Harmonizing 5G Spectrum 

Addressing the 5G spectrum harmonization topic, 5G Americas notes that regulators in the Americas region have already created a roadmap for spectrum policy decision, and that globally there is growing consensus around what needs to be done based on analysis of use cases and propagation characteristics.

The paper recommends more attention be paid to all three band ranges, with focus on 600 and 700 MHz for low-range, 3-4 GHz for mid-range, and “broad swaths of millimeter wave spectrum above 6 GHz.”

Regulators should also “facilitate the use of existing IMT bands for 5G usage,” 5G Americas advises. “3GPP Release 15 includes an objective to develop co-channel coexistence between LTE and New Radio.

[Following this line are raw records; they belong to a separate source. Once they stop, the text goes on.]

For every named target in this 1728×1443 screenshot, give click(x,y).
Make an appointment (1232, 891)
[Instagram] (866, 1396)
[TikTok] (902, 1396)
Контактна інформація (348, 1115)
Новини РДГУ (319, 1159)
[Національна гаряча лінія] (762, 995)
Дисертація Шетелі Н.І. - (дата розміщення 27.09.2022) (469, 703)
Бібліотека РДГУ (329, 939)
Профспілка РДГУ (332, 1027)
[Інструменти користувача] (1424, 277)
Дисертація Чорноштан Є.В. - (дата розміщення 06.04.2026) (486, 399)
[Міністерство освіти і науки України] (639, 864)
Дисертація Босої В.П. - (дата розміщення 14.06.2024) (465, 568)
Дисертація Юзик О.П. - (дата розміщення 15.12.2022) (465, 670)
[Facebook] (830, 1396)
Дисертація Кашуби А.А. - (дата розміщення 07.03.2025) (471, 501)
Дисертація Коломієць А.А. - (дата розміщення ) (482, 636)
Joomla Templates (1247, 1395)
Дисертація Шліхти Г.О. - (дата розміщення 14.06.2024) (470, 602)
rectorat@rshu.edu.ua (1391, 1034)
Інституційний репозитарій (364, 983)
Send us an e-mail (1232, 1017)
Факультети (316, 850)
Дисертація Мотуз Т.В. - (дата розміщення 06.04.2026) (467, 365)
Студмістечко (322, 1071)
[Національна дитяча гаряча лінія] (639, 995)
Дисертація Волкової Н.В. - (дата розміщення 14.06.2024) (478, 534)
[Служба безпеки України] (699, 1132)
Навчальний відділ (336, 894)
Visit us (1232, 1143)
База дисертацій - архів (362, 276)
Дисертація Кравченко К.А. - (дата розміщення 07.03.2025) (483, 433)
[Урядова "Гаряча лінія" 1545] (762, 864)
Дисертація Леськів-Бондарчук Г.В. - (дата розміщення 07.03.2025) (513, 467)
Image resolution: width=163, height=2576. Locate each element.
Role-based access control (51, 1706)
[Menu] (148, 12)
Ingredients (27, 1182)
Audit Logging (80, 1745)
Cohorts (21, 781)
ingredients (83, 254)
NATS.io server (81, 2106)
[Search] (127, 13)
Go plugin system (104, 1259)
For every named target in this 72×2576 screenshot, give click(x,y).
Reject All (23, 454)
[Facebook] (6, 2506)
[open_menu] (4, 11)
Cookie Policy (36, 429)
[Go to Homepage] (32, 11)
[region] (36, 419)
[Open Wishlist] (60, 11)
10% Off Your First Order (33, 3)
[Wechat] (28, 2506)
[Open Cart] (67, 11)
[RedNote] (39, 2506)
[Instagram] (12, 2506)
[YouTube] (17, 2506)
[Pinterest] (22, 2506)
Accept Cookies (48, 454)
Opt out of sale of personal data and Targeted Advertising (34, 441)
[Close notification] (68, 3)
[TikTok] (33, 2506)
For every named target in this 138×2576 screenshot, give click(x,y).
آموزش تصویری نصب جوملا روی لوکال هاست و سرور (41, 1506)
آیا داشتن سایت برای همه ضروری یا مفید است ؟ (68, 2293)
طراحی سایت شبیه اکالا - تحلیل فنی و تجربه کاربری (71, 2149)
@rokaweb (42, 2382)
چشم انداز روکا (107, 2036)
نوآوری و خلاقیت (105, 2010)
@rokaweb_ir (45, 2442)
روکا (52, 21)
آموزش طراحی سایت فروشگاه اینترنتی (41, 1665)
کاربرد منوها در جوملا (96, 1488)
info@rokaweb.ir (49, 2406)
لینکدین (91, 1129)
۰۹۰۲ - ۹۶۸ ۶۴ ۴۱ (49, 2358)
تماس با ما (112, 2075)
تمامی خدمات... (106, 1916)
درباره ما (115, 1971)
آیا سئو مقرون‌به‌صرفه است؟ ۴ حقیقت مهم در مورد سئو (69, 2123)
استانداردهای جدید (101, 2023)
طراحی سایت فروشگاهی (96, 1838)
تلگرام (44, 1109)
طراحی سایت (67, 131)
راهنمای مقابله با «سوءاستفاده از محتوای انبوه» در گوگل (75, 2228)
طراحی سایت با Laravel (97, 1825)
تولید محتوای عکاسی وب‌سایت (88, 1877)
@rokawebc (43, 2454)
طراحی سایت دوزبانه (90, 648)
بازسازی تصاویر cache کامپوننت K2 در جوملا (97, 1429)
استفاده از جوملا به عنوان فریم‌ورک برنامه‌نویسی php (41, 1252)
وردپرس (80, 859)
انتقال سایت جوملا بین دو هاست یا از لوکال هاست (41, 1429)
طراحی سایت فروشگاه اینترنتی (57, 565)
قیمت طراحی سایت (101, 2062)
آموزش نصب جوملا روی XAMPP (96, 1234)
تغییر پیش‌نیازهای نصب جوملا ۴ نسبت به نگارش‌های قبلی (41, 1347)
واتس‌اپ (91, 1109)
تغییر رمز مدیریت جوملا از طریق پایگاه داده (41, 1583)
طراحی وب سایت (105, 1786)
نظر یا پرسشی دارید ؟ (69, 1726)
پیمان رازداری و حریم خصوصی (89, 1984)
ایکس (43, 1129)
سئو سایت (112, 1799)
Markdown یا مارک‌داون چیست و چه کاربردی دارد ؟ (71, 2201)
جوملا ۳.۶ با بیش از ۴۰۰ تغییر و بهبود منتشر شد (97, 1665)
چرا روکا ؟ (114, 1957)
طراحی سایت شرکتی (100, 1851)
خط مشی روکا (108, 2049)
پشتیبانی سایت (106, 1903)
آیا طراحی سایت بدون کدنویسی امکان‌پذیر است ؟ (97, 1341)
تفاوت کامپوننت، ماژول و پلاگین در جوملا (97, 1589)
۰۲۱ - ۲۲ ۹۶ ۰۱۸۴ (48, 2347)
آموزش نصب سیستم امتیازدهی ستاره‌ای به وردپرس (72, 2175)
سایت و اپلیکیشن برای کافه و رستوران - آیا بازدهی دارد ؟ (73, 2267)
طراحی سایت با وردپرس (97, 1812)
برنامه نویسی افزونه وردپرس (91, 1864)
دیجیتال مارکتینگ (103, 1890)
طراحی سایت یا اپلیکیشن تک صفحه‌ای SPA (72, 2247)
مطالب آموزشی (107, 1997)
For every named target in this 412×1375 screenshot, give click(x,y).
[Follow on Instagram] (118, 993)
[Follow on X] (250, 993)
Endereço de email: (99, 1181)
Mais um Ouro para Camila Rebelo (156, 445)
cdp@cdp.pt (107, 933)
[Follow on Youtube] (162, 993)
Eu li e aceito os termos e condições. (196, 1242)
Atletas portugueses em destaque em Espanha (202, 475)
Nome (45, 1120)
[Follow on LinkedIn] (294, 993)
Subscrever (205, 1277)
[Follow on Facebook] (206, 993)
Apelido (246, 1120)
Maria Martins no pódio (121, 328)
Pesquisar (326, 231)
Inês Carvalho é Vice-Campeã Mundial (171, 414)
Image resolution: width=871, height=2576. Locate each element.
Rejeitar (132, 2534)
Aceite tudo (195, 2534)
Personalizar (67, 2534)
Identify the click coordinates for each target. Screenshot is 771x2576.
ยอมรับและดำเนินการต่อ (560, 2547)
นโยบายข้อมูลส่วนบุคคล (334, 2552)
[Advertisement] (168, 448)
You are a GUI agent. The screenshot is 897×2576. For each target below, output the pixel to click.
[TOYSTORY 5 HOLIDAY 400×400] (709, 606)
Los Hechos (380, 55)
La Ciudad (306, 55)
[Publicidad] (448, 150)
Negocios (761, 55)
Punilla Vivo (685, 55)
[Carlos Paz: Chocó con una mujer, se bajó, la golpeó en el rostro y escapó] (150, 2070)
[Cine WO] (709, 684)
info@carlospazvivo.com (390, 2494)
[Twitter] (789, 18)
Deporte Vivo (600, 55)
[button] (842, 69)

A good example of an existing IMT band that is available for New Radio deployment today is the 2.5 GHz band.”

Getting into the technical nitty-gritty of spectrum harmonization and economies of scale, 5G Americas stresses that “harmonization is not limited to a situation where all regions have identical spectrum allocations. The benefits of harmonization can also be derived from ‘tuning range’ solutions covering adjacent or nearly-adjacent bends in which equipment can be reconfigured to operate over multiple bands.” Making best use of this concept requires flexible licensing for mobile services.


All of this illustrates the very important role spectrum plays in 5G development, and the many inter-related, complex decisions regulators and operators will need to make about this finite resource.

“Spectrum is the lifeblood for mobile, which means it’s also the lifeblood for all of the mobile applications and services upon which nearly every person and business depends,” 5G Americas concluded. “New spectrum is critical for the success of fifth-generation (5G) terrestrial mobile service.”